----- TASK INPUT

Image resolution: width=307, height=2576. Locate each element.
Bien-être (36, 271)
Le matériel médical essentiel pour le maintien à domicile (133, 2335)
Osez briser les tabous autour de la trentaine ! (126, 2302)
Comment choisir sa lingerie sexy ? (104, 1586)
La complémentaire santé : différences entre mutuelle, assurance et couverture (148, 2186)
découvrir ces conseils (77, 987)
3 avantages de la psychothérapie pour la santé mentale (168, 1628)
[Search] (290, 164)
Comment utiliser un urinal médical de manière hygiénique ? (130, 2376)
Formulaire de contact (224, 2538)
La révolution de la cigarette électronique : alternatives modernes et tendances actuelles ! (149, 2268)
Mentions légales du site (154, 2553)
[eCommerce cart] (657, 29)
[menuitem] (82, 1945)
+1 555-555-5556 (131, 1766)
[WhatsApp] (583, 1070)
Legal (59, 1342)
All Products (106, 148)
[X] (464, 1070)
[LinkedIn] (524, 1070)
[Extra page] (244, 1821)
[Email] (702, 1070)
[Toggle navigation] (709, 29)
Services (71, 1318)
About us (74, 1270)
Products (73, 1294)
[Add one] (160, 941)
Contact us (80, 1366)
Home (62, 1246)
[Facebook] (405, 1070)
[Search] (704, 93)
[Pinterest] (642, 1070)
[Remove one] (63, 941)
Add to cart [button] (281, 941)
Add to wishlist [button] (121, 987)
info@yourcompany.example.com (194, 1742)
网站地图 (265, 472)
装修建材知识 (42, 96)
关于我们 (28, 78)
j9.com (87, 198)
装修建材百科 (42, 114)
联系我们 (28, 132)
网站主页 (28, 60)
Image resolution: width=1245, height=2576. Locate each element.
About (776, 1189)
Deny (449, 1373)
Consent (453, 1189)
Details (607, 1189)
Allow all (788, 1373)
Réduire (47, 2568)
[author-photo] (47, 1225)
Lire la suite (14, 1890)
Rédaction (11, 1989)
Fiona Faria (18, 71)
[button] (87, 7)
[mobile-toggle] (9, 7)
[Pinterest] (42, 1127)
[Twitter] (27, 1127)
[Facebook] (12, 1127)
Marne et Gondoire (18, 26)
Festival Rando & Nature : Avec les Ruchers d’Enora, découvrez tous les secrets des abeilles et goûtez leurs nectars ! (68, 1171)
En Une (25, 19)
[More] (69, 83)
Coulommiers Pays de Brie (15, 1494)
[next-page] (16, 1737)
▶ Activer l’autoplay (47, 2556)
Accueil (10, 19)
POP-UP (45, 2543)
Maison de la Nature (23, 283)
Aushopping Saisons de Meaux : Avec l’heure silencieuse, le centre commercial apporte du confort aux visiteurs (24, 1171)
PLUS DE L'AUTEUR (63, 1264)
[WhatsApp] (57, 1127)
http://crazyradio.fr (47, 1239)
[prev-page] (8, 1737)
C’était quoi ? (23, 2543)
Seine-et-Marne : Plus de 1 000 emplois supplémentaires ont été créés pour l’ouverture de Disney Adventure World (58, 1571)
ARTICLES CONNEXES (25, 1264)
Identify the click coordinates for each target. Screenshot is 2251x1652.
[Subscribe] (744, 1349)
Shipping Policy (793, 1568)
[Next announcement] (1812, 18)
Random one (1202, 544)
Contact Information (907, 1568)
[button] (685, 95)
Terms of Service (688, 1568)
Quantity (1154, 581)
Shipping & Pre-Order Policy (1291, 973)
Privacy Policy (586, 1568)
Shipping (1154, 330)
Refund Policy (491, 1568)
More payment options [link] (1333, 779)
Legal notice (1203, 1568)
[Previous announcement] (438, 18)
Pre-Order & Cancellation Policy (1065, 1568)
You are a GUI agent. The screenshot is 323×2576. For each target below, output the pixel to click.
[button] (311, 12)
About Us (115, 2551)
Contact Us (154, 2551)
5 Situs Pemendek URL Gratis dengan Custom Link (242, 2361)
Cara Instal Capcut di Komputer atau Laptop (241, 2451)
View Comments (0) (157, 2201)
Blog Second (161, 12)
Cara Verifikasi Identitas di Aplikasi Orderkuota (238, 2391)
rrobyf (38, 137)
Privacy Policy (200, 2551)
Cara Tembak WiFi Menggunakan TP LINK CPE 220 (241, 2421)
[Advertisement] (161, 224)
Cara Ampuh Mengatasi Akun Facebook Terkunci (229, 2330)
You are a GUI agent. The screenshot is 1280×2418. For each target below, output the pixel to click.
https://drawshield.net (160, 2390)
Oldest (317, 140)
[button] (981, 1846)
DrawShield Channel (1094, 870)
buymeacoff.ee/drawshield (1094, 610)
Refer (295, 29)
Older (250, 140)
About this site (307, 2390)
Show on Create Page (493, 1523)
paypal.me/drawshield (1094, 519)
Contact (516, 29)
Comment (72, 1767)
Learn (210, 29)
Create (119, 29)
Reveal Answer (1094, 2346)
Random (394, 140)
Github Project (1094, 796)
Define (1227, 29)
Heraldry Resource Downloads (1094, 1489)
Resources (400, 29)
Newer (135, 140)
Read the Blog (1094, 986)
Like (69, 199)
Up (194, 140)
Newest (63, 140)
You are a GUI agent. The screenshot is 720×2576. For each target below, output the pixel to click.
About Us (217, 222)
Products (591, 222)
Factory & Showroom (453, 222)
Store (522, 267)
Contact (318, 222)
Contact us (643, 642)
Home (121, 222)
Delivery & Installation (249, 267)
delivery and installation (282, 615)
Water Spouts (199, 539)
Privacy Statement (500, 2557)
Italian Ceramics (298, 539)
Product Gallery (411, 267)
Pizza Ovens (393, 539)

----------

▶ [WHAT YOU NEED TO DO]:
For this exercise, retype the entire listing exactly.

▶ [ANSWER SPACE]:
Image resolution: width=307, height=2576. Locate each element.
Bien-être (36, 271)
Le matériel médical essentiel pour le maintien à domicile (133, 2335)
Osez briser les tabous autour de la trentaine ! (126, 2302)
Comment choisir sa lingerie sexy ? (104, 1586)
La complémentaire santé : différences entre mutuelle, assurance et couverture (148, 2186)
découvrir ces conseils (77, 987)
3 avantages de la psychothérapie pour la santé mentale (168, 1628)
[Search] (290, 164)
Comment utiliser un urinal médical de manière hygiénique ? (130, 2376)
Formulaire de contact (224, 2538)
La révolution de la cigarette électronique : alternatives modernes et tendances actuelles ! (149, 2268)
Mentions légales du site (154, 2553)
[eCommerce cart] (657, 29)
[menuitem] (82, 1945)
+1 555-555-5556 (131, 1766)
[WhatsApp] (583, 1070)
Legal (59, 1342)
All Products (106, 148)
[X] (464, 1070)
[LinkedIn] (524, 1070)
[Extra page] (244, 1821)
[Email] (702, 1070)
[Toggle navigation] (709, 29)
Services (71, 1318)
About us (74, 1270)
Products (73, 1294)
[Add one] (160, 941)
Contact us (80, 1366)
Home (62, 1246)
[Facebook] (405, 1070)
[Search] (704, 93)
[Pinterest] (642, 1070)
[Remove one] (63, 941)
Add to cart [button] (281, 941)
Add to wishlist [button] (121, 987)
info@yourcompany.example.com (194, 1742)
网站地图 (265, 472)
装修建材知识 (42, 96)
关于我们 (28, 78)
j9.com (87, 198)
装修建材百科 (42, 114)
联系我们 (28, 132)
网站主页 (28, 60)
Image resolution: width=1245, height=2576. Locate each element.
About (776, 1189)
Deny (449, 1373)
Consent (453, 1189)
Details (607, 1189)
Allow all (788, 1373)
Réduire (47, 2568)
[author-photo] (47, 1225)
Lire la suite (14, 1890)
Rédaction (11, 1989)
Fiona Faria (18, 71)
[button] (87, 7)
[mobile-toggle] (9, 7)
[Pinterest] (42, 1127)
[Twitter] (27, 1127)
[Facebook] (12, 1127)
Marne et Gondoire (18, 26)
Festival Rando & Nature : Avec les Ruchers d’Enora, découvrez tous les secrets des abeilles et goûtez leurs nectars ! (68, 1171)
En Une (25, 19)
[More] (69, 83)
Coulommiers Pays de Brie (15, 1494)
[next-page] (16, 1737)
▶ Activer l’autoplay (47, 2556)
Accueil (10, 19)
POP-UP (45, 2543)
Maison de la Nature (23, 283)
Aushopping Saisons de Meaux : Avec l’heure silencieuse, le centre commercial apporte du confort aux visiteurs (24, 1171)
PLUS DE L'AUTEUR (63, 1264)
[WhatsApp] (57, 1127)
http://crazyradio.fr (47, 1239)
[prev-page] (8, 1737)
C’était quoi ? (23, 2543)
Seine-et-Marne : Plus de 1 000 emplois supplémentaires ont été créés pour l’ouverture de Disney Adventure World (58, 1571)
ARTICLES CONNEXES (25, 1264)
Identify the click coordinates for each target. Screenshot is 2251x1652.
[Subscribe] (744, 1349)
Shipping Policy (793, 1568)
[Next announcement] (1812, 18)
Random one (1202, 544)
Contact Information (907, 1568)
[button] (685, 95)
Terms of Service (688, 1568)
Quantity (1154, 581)
Shipping & Pre-Order Policy (1291, 973)
Privacy Policy (586, 1568)
Shipping (1154, 330)
Refund Policy (491, 1568)
More payment options [link] (1333, 779)
Legal notice (1203, 1568)
[Previous announcement] (438, 18)
Pre-Order & Cancellation Policy (1065, 1568)
You are a GUI agent. The screenshot is 323×2576. For each target below, output the pixel to click.
[button] (311, 12)
About Us (115, 2551)
Contact Us (154, 2551)
5 Situs Pemendek URL Gratis dengan Custom Link (242, 2361)
Cara Instal Capcut di Komputer atau Laptop (241, 2451)
View Comments (0) (157, 2201)
Blog Second (161, 12)
Cara Verifikasi Identitas di Aplikasi Orderkuota (238, 2391)
rrobyf (38, 137)
Privacy Policy (200, 2551)
Cara Tembak WiFi Menggunakan TP LINK CPE 220 (241, 2421)
[Advertisement] (161, 224)
Cara Ampuh Mengatasi Akun Facebook Terkunci (229, 2330)
You are a GUI agent. The screenshot is 1280×2418. For each target below, output the pixel to click.
https://drawshield.net (160, 2390)
Oldest (317, 140)
[button] (981, 1846)
DrawShield Channel (1094, 870)
buymeacoff.ee/drawshield (1094, 610)
Refer (295, 29)
Older (250, 140)
About this site (307, 2390)
Show on Create Page (493, 1523)
paypal.me/drawshield (1094, 519)
Contact (516, 29)
Comment (72, 1767)
Learn (210, 29)
Create (119, 29)
Reveal Answer (1094, 2346)
Random (394, 140)
Github Project (1094, 796)
Define (1227, 29)
Heraldry Resource Downloads (1094, 1489)
Resources (400, 29)
Newer (135, 140)
Read the Blog (1094, 986)
Like (69, 199)
Up (194, 140)
Newest (63, 140)
You are a GUI agent. The screenshot is 720×2576. For each target below, output the pixel to click.
About Us (217, 222)
Products (591, 222)
Factory & Showroom (453, 222)
Store (522, 267)
Contact (318, 222)
Contact us (643, 642)
Home (121, 222)
Delivery & Installation (249, 267)
delivery and installation (282, 615)
Water Spouts (199, 539)
Privacy Statement (500, 2557)
Italian Ceramics (298, 539)
Product Gallery (411, 267)
Pizza Ovens (393, 539)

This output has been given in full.